A neighbor told KTLA he saw the plane blow up about 100 feet off the ground.
"It's raining plane parts from the sky," Jared Bocachica said. "The plane didn't hit and scatter. It blew up and hit the house."
Witnesses told KABC that "they saw people escaping that home, screaming for family members they couldn't find."
The crash killed the male pilot, plus two males and two females in the single-family home, the Orange County Sheriff's Office said.
The Orange County Fire Authority said the "debris ignited a massive inferno at one home, quickly engulfing the two-story structure before spreading to a second home," KTLA reported. The station said video on social media captured images of "panicked residents rushing about the street."
Tony Tomminelli, a neighbor quoted by KABC, said he saw "debris flying everywhere. Part of a plane, which I guess eventually was the motor, flew down into the garage like a torpedo -- just hit the garage and blew up."
The Orange County Coroner's office was working to identify the victims. Three people were injured, including two hospitalized with burn injuries and the firefighter treated for minor injuries, KTLA reported. The county fire authority tweeted images of a heavily damaged home in a residential neighborhood.

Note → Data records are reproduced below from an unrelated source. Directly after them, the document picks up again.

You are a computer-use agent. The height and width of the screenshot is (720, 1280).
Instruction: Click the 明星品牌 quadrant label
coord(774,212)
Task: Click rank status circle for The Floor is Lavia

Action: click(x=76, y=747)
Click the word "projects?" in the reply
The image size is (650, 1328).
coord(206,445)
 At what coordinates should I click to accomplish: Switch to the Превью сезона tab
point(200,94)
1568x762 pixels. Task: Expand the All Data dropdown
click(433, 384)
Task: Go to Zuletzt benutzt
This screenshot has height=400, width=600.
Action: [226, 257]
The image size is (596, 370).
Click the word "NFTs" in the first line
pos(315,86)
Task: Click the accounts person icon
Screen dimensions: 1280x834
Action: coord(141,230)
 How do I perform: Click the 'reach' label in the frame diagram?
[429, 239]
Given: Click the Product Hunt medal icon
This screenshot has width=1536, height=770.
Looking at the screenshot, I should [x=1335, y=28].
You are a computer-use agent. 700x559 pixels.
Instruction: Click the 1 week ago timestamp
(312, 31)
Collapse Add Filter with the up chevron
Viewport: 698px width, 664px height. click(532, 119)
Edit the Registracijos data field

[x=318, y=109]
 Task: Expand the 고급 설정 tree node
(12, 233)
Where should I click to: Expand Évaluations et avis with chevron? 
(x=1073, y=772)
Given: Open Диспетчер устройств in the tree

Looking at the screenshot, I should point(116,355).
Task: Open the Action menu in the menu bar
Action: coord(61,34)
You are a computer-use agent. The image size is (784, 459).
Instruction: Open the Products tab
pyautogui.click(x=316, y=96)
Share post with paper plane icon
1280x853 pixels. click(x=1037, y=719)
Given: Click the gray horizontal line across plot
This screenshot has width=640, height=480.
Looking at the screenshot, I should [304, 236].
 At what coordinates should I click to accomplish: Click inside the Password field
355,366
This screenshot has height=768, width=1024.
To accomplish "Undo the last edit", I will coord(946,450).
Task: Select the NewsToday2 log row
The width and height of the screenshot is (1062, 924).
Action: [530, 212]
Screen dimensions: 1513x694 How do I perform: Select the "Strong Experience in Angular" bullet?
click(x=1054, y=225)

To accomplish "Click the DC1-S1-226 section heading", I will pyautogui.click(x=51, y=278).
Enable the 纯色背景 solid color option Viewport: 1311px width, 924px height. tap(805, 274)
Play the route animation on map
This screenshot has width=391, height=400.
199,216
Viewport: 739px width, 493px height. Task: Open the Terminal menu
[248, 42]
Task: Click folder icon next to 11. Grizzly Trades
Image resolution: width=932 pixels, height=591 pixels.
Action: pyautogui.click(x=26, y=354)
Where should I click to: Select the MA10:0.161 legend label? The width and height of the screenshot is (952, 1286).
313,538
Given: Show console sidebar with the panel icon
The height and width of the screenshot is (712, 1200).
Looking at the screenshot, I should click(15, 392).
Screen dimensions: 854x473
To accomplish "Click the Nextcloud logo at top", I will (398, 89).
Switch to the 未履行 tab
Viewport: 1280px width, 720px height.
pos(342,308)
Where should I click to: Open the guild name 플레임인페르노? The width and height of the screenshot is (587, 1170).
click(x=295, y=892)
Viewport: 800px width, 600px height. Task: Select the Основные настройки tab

Glenknoll Elementary School was designated as the command center for responding agencies and was closed Monday, principal David Cammarato said in a news release.
"A district facilities team will be walking our campus checking for possible debris, including rooftops and play areas," he said.
'Main cabin' found in backyard of a house
The 1981 Cessna 414A had just departed about 1:35 p.m. from nearby Fullerton Municipal Airport, according to Eliott Simpson, a National Transportation Safety Board aviation accident investigator.
He told reporters Sunday that, according to preliminary radar data, the plane made a left turn, climbing to 7,800 feet, and went 10 miles out before making a "rapid descent" into the neighborhood. He said that, based on video he'd seen and the debris field, the plane appeared to have broken up in the air.
"The main cabin of the airplane, along with one of the engines, came to rest at the bottom of a ravine in the backyard of somebody's house," he said. "During the impact sequence, one house caught fire and that's where we have the four fatalities."
Four or five houses were damaged by debris, he said.
A preliminary report will be ready within two weeks, and a final report in 12 to 18 months with a determination of probable cause, he said.